Die Cyberkomponente spielt dem Verfassungsschützer zufolge bei der Frage des Terrorismus an den weltweiten Brandherden "eine absolute Randrolle". Wegesin verwies auf den andauernden Konflikt in Nahost zwischen Palästinensern und Israelis, der seit Jahren auch im Netz seinen Nachhall findet. Häufig war in diesem Zusammenhang bereits von einem "Cyberwar" die Rede. Doch für Wegesin ist der "Hackerkrieg" ein reines Geplänkel im Vergleich zu den fast täglich explodierenden Bomben in Israel. Da würden ein paar Computerfreaks beider Seiten "versuchen, sich im Netz zu beharken und gegenseitig Websites abzuschießen". Doch eine wirklich gefährliche Situation habe sich daraus nicht ergeben.

Die Potenziale eines vernetzten Angriffs auf die kritischen Infrastrukturen mit terroristischem Hintergrund, den die Ottobrunner Firma IABG (Industrieanlagen-Betriebsgesellschaft) zusammen mit dem von ihr ins Leben gerufenen Arbeitskreis Schutz von Infrastrukturen (AKSIS) und mehreren Vertretern von Ministerien und Sicherheitsbehörden im November erstmals hierzulande mit dem Planspiel Cytex 2001 simulierte, will Wegesin zwar nicht herunterspielen.
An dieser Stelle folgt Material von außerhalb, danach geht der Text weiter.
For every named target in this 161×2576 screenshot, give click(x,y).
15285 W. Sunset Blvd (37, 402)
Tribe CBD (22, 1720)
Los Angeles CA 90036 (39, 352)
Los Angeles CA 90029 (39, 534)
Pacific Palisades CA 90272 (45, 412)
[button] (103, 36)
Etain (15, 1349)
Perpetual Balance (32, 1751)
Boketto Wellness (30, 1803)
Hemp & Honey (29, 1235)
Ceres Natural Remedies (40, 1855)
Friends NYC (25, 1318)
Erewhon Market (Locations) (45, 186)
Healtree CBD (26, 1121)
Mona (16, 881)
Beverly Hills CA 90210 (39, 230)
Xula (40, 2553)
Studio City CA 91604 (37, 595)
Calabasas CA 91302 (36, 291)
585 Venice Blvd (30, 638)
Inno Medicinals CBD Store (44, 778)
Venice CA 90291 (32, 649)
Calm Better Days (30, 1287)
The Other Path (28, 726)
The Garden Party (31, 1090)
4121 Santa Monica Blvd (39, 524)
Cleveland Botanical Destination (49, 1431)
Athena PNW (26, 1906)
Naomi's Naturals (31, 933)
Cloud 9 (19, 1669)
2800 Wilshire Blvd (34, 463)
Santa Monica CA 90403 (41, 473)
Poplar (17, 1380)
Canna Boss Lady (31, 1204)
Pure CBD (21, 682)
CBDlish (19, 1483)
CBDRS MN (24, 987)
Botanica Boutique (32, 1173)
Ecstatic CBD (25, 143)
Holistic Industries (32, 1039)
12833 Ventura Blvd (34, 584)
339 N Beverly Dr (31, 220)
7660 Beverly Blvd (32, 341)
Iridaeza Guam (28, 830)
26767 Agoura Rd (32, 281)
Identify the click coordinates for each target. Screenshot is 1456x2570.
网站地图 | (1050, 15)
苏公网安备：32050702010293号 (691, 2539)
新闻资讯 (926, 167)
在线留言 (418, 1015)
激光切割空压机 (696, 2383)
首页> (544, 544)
Angesichts der Tatsache, dass Bereiche wie die Wasserversorgung, die Elektrizitätsversorgung oder auch die Flugsicherheit über Computernetze vernetzt arbeiten, könnten seiner Auffassung nach Terroristen auch "ganz anderes erreichen, als nur zwei Flieger in die Twin Towers zu lenken". Diese "Tatgelegenheitsstrukturen" seien "sehr ernst" zu diskutieren. Aber es gebe "keine reale Bedrohungslage".

Auch für den DaimlerChrysler-Abgesandten Josef Lang, der den Arbeitskreis Unternehmenssicherheit der IHK Berlin leitet, ist "Cyberterror" ein "zu plakatives Wort". Besser sei es, "einzelne Bedrohungsszenarien" wie Gefährdungen durch Viren oder Denial-of-Service-Attacken zu definieren. Das Problem sei aber von der Wirtschaft "erkannt und wird bearbeitet". Dass dem Unternehmer Zahlen präsentiert wurden, wonach in Deutschland nur 27 Prozent der Firmen über ein IT-Sicherheitsbewusstsein verfügen und in den USA Companies mehr Geld für Kaffee und Plätzchen als für Firewalls und Virenscanner ausgeben, konnte ihn nicht von seiner "Wir-tun-was"-Haltung abbringen. Das "Internet ist Chaos", gab Lang allerdings zu. Jedes Unternehmen müsse sich deswegen eine verlässliche Struktur sowie eine Sicherheitspolitik aufbauen, um den Hackern keine Chance zu geben.

Direkt angesprochen von der Philosophie des IHK-Vertreters fühlte sich der Sprecher des Chaos Computer Clubs Andy Müller-Maguhn der zusammen mit dem Chef des Security-Lösungsanbieters HiSolutions den eigentlichen Warner spielte. Die beiden Sicherheitsexperten waren sich einig, dass die eigentliche Gefahr von einer wachsenden Abhängigkeit von Unternehmen und Behörden vom Internet ausgehe.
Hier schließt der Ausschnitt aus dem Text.